Hillel International chapter begins serving students at UMSL

UMSL Hillel Chapter

(From left) Lea-Rachel Kosnik, Mindy Woolf and Susan Feigenbaum joined Chancellor Tom George to recognize UMSL’s new Hillel chapter. Feigenbaum led efforts to bring Hillel to UMSL, and Woolf is serving as the executive director and Kosnik as its faculty adviser. (Photo by August Jennewein)

Mindy Woolf and Lea-Rachel Kosnik both remember vividly the impact that Hillel International, the world’s largest Jewish campus organization, had on them during their time as college students at Indiana University and the University of Michigan, respectively.

“It was instant community,” Woolf said.

“Community – that’s what it is, at least for me,” Kosnik added. “If you sort of wanted instant friends.”

“You didn’t have to explain,” Woolf said. “You walked in and everyone was very welcoming. If someone was sick, people would bring matzah ball soup. You wouldn’t necessarily find that at another center. It’s kind of like your home away from home.”

They now are both working to establish that same sense of community on campus at the University of Missouri–St. Louis, which was awarded its own Hillel chapter in January. The chapter has begun operating this semester with Woolf serving as its part-time executive director and Kosnik, an associate professor in the Department of Economics, acting as its adviser.

They held a Rosh Hashanah event earlier this month and have plans for Shabbat dinners and other communal activities.

They’re also attempting to help advance the future careers of students by working with the College of Business Administration and local business leaders to facilitate internship opportunities, including through the Jewish Federation of St. Louis.

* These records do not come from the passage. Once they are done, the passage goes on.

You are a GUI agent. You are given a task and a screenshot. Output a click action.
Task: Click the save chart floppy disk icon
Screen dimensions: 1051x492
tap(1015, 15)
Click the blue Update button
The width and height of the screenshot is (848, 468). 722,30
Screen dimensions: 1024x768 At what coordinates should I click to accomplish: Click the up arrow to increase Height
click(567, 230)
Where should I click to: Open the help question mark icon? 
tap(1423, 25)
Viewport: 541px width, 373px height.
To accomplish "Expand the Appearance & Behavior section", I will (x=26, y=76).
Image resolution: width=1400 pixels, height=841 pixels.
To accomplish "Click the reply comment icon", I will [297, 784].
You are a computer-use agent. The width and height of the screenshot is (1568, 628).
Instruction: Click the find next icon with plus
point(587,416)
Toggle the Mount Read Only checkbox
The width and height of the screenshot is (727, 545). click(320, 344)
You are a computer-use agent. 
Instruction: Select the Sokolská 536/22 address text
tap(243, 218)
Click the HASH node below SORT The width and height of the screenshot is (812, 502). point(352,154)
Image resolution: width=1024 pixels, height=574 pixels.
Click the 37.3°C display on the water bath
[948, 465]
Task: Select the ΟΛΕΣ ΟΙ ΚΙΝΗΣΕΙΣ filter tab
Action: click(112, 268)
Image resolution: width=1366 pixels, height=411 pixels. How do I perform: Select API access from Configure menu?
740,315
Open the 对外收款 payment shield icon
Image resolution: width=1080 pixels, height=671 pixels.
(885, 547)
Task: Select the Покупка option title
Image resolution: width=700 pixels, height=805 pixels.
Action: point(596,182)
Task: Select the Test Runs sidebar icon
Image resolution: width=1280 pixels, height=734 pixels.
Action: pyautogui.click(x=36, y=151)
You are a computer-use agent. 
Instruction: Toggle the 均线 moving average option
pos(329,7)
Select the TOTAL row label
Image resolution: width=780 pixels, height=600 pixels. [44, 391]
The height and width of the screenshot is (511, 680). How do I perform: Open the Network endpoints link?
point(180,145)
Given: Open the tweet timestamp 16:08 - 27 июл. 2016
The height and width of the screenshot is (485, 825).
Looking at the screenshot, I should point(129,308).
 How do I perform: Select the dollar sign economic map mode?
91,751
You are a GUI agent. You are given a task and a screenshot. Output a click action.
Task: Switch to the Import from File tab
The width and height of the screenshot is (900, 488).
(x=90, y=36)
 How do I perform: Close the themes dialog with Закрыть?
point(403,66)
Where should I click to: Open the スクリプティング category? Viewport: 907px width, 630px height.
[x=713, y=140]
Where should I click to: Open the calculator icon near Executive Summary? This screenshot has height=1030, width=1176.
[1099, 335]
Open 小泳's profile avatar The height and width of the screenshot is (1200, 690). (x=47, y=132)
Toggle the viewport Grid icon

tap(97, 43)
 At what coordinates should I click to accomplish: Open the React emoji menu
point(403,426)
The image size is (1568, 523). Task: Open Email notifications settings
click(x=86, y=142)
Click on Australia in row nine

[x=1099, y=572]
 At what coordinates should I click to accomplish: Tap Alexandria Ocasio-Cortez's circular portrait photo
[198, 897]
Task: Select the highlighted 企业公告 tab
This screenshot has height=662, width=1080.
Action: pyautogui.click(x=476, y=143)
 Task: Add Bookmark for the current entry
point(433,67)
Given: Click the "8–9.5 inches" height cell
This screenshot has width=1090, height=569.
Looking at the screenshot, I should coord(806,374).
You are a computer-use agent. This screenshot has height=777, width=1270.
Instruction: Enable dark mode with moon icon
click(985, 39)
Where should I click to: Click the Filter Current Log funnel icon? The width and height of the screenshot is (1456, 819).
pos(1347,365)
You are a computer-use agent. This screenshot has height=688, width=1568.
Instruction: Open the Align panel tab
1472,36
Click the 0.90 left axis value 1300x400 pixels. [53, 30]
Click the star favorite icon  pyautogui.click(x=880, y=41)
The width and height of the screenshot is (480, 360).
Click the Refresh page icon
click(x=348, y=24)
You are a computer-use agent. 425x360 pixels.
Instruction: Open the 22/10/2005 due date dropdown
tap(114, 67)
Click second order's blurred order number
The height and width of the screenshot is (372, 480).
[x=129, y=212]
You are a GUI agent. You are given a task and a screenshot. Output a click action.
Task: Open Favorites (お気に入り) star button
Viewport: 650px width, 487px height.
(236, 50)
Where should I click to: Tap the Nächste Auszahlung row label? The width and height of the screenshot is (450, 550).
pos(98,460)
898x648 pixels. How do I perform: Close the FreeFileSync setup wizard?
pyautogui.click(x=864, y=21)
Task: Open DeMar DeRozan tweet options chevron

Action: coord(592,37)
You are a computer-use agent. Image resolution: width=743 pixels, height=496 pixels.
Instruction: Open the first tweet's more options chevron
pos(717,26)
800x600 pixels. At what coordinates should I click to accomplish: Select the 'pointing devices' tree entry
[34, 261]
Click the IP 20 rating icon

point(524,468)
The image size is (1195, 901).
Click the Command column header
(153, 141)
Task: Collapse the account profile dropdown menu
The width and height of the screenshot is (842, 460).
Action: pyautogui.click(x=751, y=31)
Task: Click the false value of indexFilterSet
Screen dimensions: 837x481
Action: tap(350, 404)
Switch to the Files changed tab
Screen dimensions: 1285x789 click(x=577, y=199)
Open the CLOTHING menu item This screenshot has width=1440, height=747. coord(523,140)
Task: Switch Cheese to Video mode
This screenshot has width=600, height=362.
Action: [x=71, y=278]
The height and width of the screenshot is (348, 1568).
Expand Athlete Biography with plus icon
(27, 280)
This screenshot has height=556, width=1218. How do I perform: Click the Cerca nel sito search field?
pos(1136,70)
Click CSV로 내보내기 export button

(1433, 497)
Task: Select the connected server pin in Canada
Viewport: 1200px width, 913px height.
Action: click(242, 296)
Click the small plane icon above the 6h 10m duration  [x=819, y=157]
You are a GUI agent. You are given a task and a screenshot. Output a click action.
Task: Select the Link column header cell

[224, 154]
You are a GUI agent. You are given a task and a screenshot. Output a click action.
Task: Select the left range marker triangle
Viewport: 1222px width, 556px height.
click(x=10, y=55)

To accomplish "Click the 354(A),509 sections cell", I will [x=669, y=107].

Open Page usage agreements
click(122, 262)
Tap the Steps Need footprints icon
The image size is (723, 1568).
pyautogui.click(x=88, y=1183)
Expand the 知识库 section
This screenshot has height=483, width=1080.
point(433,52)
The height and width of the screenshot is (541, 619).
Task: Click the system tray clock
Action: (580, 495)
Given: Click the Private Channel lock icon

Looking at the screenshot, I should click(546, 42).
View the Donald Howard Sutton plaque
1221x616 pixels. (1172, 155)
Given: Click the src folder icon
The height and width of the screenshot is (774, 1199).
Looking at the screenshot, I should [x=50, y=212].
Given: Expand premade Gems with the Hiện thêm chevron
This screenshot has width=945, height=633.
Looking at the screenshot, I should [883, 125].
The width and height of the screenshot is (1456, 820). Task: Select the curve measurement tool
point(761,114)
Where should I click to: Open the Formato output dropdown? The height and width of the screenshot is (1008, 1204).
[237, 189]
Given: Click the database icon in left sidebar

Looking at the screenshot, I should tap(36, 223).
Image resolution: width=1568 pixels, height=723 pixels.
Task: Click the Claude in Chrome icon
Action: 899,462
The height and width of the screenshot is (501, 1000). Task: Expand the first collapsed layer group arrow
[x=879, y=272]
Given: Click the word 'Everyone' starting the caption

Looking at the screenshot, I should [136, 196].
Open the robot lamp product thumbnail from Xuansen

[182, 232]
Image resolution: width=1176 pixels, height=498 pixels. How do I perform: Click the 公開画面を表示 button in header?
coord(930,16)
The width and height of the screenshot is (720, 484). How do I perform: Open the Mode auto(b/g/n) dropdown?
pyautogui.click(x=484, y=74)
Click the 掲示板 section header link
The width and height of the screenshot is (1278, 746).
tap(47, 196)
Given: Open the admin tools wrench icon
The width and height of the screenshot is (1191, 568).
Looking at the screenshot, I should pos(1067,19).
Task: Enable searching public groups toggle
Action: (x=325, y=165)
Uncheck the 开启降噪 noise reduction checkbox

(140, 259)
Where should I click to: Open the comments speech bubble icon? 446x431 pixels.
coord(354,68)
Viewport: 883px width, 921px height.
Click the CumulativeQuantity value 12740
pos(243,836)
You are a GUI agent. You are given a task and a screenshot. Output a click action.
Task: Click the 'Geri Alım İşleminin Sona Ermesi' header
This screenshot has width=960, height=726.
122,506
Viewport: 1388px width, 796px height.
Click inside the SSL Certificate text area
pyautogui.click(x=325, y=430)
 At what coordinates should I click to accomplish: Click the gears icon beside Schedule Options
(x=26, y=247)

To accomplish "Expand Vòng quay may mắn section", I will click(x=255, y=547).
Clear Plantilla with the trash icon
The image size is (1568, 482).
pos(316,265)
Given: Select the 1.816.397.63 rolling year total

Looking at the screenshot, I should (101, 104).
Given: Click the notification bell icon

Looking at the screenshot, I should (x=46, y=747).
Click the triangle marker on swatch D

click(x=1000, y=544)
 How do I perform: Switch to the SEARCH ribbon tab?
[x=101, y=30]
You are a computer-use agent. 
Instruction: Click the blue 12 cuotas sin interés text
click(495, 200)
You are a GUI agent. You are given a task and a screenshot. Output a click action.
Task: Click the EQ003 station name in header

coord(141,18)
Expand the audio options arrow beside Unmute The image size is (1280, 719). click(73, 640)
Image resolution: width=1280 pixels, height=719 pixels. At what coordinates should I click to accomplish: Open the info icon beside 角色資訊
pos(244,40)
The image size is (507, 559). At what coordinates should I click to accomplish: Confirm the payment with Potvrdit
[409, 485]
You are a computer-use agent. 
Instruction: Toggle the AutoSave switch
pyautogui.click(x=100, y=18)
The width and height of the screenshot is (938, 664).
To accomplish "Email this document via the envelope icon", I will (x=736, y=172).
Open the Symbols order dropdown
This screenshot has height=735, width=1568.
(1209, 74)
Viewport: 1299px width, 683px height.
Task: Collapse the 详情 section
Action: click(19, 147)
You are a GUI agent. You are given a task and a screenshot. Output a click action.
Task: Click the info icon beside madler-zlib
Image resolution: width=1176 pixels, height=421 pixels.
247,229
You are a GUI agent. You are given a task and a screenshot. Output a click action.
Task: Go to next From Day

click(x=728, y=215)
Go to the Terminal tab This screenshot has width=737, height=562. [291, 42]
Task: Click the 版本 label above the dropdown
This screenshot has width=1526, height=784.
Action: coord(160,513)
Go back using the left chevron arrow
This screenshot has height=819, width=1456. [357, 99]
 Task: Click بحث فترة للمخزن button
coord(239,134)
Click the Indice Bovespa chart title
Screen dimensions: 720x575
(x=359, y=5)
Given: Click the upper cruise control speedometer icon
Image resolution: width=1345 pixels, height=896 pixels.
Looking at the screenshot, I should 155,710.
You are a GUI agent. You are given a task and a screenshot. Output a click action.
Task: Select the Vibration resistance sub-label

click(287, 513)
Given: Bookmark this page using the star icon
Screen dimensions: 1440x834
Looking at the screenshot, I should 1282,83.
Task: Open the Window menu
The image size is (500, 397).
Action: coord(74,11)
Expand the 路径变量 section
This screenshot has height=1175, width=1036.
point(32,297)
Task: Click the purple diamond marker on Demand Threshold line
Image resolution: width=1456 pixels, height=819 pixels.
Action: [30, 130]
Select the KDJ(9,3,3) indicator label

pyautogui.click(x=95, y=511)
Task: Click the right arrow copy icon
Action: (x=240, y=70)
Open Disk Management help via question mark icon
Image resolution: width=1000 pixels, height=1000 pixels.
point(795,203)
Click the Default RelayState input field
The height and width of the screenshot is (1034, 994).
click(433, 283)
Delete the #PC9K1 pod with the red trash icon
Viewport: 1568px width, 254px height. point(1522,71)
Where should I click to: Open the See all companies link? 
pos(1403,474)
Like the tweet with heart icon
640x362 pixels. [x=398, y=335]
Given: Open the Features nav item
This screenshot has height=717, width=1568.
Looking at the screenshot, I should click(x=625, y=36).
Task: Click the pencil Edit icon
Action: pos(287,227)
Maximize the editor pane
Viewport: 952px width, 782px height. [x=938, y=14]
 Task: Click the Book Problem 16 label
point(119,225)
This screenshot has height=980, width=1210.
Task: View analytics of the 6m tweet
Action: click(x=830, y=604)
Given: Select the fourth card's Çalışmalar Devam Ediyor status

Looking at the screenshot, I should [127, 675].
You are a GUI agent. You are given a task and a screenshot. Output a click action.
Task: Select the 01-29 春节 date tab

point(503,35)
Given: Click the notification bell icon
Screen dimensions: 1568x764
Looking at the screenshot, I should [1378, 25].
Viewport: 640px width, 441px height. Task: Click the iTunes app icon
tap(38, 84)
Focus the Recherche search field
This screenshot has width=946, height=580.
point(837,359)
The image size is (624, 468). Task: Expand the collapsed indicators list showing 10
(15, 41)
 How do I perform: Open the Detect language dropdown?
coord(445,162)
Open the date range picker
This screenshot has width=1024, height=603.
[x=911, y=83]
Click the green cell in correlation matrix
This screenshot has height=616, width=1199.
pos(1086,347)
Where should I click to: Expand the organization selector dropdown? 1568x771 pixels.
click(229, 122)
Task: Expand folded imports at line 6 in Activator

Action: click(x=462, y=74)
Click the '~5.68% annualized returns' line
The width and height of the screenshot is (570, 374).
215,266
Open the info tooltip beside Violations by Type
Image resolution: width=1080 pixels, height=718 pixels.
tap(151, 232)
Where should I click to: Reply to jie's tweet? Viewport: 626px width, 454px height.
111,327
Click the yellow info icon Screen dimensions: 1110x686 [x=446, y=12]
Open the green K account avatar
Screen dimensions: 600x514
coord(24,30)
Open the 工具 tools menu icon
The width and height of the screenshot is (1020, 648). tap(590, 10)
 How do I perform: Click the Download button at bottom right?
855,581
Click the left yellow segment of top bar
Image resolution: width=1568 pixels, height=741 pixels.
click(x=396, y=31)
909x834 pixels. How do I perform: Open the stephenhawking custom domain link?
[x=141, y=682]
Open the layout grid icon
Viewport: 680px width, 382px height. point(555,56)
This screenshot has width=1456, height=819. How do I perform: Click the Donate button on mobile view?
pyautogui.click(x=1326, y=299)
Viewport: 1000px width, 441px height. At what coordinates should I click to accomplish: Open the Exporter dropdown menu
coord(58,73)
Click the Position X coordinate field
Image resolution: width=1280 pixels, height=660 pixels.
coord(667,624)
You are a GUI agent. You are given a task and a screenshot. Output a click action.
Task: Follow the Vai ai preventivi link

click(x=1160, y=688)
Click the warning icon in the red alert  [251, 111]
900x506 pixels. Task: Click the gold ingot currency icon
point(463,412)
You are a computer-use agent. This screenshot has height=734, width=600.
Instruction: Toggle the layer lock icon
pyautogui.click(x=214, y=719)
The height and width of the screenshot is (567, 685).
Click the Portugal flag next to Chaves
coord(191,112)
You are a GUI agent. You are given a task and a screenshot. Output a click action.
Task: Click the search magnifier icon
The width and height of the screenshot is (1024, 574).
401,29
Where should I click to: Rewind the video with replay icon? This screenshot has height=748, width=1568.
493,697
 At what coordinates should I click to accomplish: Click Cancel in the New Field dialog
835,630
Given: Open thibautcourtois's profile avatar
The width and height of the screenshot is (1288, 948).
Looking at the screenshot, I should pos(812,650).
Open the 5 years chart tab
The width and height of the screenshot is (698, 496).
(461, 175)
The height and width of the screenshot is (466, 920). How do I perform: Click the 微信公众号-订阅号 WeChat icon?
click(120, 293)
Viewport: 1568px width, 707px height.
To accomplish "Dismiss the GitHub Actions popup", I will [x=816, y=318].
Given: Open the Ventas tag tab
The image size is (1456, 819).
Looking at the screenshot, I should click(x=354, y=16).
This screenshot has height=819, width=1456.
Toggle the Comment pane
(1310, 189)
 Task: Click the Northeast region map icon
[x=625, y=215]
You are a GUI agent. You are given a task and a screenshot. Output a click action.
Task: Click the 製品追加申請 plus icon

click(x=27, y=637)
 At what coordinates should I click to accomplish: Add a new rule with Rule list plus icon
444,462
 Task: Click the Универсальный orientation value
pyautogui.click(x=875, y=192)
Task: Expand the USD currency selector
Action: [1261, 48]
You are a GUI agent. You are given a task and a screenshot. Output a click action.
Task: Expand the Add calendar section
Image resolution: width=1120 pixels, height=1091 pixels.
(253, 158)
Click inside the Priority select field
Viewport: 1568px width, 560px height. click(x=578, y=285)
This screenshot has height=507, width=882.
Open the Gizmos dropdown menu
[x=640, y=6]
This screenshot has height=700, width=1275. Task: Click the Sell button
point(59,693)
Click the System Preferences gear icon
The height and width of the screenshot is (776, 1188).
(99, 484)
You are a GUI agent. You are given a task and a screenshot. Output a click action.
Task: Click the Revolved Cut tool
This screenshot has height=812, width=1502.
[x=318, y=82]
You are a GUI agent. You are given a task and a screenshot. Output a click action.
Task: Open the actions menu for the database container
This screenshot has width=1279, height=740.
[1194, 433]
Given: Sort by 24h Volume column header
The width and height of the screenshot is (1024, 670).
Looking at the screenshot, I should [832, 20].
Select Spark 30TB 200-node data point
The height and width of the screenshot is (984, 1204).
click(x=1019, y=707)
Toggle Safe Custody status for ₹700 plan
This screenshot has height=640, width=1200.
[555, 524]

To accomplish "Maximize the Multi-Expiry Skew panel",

UMSL’s Hillel chapter is the result of more than 15 years of work by Susan Feigenbaum, the recently retired Curators’ Distinguished Teaching Professor of economics.

“I want Jewish students back on this campus,” said Feigenbaum, who noted the many first-generation Jewish college students who attended UMSL in its first two decades. “I want them back on this campus because I think it’s important for them with families nearby and being in a diverse, accepting environment. I want them back because they’re generally speaking good students, come from families that value education. And I want them on campus because it’s good for the university in terms of growing its student population, diversity and donorship.”

Feigenbaum made clear that Hillel does not intend to be a closed organization.

“Our goal is to be welcoming to anyone who has any Jewish heritage and anyone who wants to learn more about Judaism from a historical point of view, from an academic point of view,” she said. “We’re looking to fit into an academic environment and meet those standards.”

Having its own chapter could serve as a boon for UMSL to recruit students from Jewish backgrounds. Hillel publishes an online guide to all its chapters, and many families – including Woolf’s when she was exploring colleges – use that guide to pare their list of potential destinations.